Bearish sentiment has prevailed in South Korea’s import scrap market after the holiday. One of the major mills has managed to buy Russian scrap at a much lower price, which, however, has been assessed by a number of market sources as being too low and not reflecting the current market conditions.
Dongkuk Steel has purchased 30,000 mt of ex-Russia A3 scrap at $286/mt CFR this week, which is $17/mt below the previous deal for the same origin raw material signed by Hyundai Steel, as reported on September 18. “The fixture price is very low for the current market,” a source said.

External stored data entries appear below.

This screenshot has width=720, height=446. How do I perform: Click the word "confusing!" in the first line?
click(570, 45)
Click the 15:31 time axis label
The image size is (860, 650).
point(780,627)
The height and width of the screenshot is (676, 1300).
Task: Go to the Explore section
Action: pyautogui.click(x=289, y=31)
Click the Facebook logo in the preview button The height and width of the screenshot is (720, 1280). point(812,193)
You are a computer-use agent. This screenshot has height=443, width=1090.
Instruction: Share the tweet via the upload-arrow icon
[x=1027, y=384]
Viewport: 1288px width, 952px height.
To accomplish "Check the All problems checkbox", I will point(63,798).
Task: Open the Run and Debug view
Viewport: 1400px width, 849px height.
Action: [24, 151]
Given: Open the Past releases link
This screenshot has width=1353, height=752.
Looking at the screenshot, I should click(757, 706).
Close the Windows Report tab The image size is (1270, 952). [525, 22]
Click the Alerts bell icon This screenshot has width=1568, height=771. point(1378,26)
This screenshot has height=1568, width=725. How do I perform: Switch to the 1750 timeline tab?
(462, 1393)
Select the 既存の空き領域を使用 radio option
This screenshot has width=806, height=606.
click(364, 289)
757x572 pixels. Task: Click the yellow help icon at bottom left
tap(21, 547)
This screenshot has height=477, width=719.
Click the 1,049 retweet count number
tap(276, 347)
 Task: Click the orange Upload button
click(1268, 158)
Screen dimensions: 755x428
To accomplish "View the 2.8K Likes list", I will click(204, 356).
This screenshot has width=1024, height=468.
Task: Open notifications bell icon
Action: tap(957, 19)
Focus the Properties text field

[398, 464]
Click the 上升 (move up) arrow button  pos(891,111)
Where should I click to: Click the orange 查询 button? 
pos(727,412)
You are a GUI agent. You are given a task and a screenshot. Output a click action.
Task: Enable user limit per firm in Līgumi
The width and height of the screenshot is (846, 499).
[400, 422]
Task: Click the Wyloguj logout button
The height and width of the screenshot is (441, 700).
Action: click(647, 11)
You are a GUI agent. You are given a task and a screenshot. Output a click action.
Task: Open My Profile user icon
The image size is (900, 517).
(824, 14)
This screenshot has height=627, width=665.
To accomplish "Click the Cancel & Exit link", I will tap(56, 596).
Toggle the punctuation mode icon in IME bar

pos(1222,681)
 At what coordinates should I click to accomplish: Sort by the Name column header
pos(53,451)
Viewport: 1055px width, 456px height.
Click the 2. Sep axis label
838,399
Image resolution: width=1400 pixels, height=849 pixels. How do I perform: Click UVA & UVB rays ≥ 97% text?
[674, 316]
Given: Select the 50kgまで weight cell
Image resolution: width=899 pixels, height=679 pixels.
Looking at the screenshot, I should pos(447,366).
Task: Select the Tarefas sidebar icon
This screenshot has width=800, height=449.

As SteelOrbis reported earlier, Hyundai Steel bought ex-US HMS I at $306/mt CFR last week. For now, the tradable value for ex-US HMS I in S. Korea has been assessed by market sources at $300-305/mt CFR, taking into account offers and deals to other Asian countries. At the same time, the new contract for Russian scrap at $286/mt CFR corresponds to around $296-298/mt CFR for ex-US HMS I. But suppliers from the US have not been ready to provide such a low level and have been insisting on $300/mt CFR and above.
Some small-volume contracts for Japanese H2 scrap have been signed at JPY 27,000/mt ($255/mt) FOB to S. Korea, stable compared to last week. Market sources are waiting for the Kanto Tetsugen export tender results on October 9, which will show a clearer direction in the Japanese scrap export market.